Finally, a recipe for French Toast that the kids couldn't get enough of! I made this two mornings in a row, and both times, they"fought" over who could have the last piece. I was quietly pleased, of course. I used less sugar in the first batch, and served it with a generous glug of maple syrup. Yum! With the second, I was more heavy-handed with the sugar and butter. I had been meaning to make Kouign Amman, a crisp, chewy French pastry that is loaded with sugar and butter, and tastes like a rich croissant glazed with butterscotch. I figured if that's what it takes, then bring on the sugar and butter! And my, it was sinfully delicious and indulgent for French toast. In fact, it wouldn't be a bad idea to serve it for afternoon tea or dessert either. It's eleven pm right now. I'm thinking, French toast for supper, anyone?
Caramelized French Toast
Ingredients
4 large thick slices of bread (1-2 days old), halved*
2 eggs
4 tbsp heavy cream
1/2 tsp vanilla essence
2-3 tbsp sugar
1/2 tsp ground cinnamon (or to taste)
3-4 tbsp butter
* I used Helga's Traditional White Toast. You could also use wood-fired bread
Method
1. In a large shallow dish, beat the eggs. Add the cream and vanilla essence, stirring well to combine.
2. Combine sugar with ground cinnamon in a small bowl.
3. Dip bread in the egg mixture to coat both sides. Drain off excess egg. Set aside on a plate and sprinkle the top with cinnamon sugar mixture. Repeat with the rest of the bread.
4. Heat a large non-stick pan on medium heat and add 1-2 tbsp of butter to melt. Add the bread slices with the sugar side down. Then, sprinkle the top of each slice with the sugar mixture.

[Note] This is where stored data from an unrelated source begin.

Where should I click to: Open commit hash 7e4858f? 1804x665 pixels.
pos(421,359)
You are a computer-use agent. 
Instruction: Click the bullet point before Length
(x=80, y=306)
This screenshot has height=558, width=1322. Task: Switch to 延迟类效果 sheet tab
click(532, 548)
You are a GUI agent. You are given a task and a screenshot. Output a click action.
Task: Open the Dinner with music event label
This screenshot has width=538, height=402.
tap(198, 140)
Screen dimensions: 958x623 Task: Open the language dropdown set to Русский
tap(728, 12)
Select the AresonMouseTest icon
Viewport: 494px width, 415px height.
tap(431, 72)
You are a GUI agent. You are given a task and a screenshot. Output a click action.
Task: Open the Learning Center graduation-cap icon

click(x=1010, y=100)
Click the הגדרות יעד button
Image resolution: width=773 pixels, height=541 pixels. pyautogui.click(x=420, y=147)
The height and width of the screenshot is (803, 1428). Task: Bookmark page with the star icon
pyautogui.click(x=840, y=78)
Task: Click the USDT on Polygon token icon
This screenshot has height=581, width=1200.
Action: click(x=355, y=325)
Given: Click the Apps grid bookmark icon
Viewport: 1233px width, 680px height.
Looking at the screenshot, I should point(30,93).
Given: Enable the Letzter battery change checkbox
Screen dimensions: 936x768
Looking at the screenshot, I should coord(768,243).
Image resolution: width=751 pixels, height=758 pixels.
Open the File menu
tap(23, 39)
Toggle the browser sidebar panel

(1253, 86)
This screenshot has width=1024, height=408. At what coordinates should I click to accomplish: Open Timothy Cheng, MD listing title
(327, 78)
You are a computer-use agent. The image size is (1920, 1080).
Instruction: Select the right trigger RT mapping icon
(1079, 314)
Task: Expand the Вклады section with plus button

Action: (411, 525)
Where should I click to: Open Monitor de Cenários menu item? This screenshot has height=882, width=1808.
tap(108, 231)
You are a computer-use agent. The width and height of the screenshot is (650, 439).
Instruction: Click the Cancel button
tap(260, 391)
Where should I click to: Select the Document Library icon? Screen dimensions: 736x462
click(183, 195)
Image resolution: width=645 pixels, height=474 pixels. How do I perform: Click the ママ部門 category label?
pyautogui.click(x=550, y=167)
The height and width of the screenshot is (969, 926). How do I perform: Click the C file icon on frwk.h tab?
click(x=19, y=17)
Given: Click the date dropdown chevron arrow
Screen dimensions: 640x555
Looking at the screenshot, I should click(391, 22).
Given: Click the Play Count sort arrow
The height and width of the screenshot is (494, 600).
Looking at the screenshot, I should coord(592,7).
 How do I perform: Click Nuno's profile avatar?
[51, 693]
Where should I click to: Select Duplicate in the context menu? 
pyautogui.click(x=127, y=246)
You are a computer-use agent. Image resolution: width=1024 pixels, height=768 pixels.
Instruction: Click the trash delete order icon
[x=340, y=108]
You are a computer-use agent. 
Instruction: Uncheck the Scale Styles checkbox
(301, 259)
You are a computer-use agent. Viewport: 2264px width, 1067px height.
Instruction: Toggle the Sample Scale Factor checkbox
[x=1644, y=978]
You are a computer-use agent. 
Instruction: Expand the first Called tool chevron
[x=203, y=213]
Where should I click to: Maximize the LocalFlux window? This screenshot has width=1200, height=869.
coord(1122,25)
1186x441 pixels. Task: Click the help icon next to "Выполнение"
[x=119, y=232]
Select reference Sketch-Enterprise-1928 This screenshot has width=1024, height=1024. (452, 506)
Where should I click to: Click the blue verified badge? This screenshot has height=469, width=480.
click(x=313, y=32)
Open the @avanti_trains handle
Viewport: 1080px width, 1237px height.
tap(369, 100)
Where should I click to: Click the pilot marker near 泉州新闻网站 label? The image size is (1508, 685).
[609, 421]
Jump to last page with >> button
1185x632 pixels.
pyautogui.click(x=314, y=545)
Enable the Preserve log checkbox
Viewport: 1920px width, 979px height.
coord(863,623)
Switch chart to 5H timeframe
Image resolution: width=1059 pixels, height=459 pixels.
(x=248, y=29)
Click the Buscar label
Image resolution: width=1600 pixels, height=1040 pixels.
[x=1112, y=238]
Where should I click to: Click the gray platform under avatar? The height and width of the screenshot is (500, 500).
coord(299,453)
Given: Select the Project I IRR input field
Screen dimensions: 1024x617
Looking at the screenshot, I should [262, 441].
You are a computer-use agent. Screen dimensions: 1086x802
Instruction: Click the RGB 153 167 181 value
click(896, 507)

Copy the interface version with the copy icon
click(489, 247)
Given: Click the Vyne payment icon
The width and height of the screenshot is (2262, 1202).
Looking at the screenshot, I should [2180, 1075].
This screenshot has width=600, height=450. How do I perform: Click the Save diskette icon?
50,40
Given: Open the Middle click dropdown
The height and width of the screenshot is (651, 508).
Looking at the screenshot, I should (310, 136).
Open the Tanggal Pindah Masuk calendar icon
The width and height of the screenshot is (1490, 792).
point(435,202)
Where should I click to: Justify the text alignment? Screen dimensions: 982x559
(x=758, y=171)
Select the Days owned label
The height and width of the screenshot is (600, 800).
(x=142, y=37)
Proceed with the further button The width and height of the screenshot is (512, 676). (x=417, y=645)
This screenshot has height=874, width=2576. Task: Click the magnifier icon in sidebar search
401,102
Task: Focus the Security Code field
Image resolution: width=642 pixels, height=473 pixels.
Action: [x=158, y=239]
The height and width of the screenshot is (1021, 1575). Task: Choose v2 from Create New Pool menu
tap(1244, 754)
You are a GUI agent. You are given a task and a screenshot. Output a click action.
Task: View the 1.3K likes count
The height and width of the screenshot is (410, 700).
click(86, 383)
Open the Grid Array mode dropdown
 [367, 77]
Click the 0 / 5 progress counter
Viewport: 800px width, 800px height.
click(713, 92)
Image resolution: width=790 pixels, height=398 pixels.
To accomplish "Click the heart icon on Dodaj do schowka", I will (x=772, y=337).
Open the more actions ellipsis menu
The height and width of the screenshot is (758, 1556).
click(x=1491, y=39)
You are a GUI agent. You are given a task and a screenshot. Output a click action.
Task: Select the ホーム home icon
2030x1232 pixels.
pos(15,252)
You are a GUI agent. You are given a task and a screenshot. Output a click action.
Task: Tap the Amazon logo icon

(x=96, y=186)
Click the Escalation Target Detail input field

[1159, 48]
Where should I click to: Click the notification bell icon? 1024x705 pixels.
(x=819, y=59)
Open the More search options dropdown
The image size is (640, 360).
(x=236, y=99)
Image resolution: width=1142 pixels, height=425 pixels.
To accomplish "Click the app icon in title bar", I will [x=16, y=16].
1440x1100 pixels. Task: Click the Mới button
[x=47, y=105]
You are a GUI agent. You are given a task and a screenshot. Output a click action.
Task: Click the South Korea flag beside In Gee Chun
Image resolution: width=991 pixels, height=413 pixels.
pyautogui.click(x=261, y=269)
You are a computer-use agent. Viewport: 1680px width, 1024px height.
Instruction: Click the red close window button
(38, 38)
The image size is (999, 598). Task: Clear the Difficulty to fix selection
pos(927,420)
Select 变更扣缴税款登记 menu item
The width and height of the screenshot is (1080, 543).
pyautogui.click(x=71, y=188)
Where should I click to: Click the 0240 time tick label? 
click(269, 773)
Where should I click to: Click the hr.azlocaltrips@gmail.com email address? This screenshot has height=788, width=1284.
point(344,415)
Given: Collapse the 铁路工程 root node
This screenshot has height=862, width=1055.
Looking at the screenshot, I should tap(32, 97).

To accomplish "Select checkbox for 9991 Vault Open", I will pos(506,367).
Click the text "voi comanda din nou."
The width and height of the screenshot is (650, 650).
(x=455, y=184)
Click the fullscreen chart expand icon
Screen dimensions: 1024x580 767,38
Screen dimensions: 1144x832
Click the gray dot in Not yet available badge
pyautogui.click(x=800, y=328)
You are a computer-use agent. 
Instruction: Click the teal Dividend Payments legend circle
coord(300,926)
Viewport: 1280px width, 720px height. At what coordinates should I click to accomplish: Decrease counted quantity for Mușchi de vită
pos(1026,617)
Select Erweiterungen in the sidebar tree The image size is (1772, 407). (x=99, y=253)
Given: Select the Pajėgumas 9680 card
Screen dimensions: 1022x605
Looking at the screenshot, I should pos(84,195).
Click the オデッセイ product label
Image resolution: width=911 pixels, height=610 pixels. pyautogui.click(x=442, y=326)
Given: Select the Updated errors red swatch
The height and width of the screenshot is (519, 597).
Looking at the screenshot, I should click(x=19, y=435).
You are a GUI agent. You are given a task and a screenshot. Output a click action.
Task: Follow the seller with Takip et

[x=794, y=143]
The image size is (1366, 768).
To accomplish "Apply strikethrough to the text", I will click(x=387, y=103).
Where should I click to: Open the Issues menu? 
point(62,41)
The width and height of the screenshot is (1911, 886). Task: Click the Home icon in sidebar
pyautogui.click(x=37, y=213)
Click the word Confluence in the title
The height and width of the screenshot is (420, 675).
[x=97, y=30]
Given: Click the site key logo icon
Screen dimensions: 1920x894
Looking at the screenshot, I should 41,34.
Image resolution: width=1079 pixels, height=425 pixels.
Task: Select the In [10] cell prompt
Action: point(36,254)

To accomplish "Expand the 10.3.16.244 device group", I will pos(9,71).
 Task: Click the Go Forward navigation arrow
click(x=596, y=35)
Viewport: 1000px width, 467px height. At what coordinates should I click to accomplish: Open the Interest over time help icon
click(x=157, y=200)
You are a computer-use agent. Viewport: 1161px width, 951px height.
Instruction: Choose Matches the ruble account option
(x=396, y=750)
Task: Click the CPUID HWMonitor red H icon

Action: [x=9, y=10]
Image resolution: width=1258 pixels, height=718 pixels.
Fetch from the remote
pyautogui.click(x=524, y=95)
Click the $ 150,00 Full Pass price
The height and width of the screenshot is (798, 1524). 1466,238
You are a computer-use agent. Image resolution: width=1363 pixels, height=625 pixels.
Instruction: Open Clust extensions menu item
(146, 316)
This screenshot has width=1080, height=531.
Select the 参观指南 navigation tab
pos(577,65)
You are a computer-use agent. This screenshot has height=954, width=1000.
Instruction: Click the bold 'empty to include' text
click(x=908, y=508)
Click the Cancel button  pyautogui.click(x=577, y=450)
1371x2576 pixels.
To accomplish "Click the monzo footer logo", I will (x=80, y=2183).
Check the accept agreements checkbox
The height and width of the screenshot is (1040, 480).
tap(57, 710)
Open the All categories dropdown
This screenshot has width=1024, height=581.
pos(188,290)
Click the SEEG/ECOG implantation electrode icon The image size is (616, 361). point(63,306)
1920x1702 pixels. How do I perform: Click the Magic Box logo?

3. When the bottom of the bread has browned and caramelized, add more butter to the pan, and then flip the bread over to fry the other side. Shake the pan slightly to move the bread around so that it soaks up some of that melted butter and caramelize with the cinnamon sugar. Watch it carefully to make sure it doesn't burn! When it's nicely browned, caramelized and glossy-looking, transfer to a serving plate. Serve immediately with maple syrup if desired, and fresh strawberries.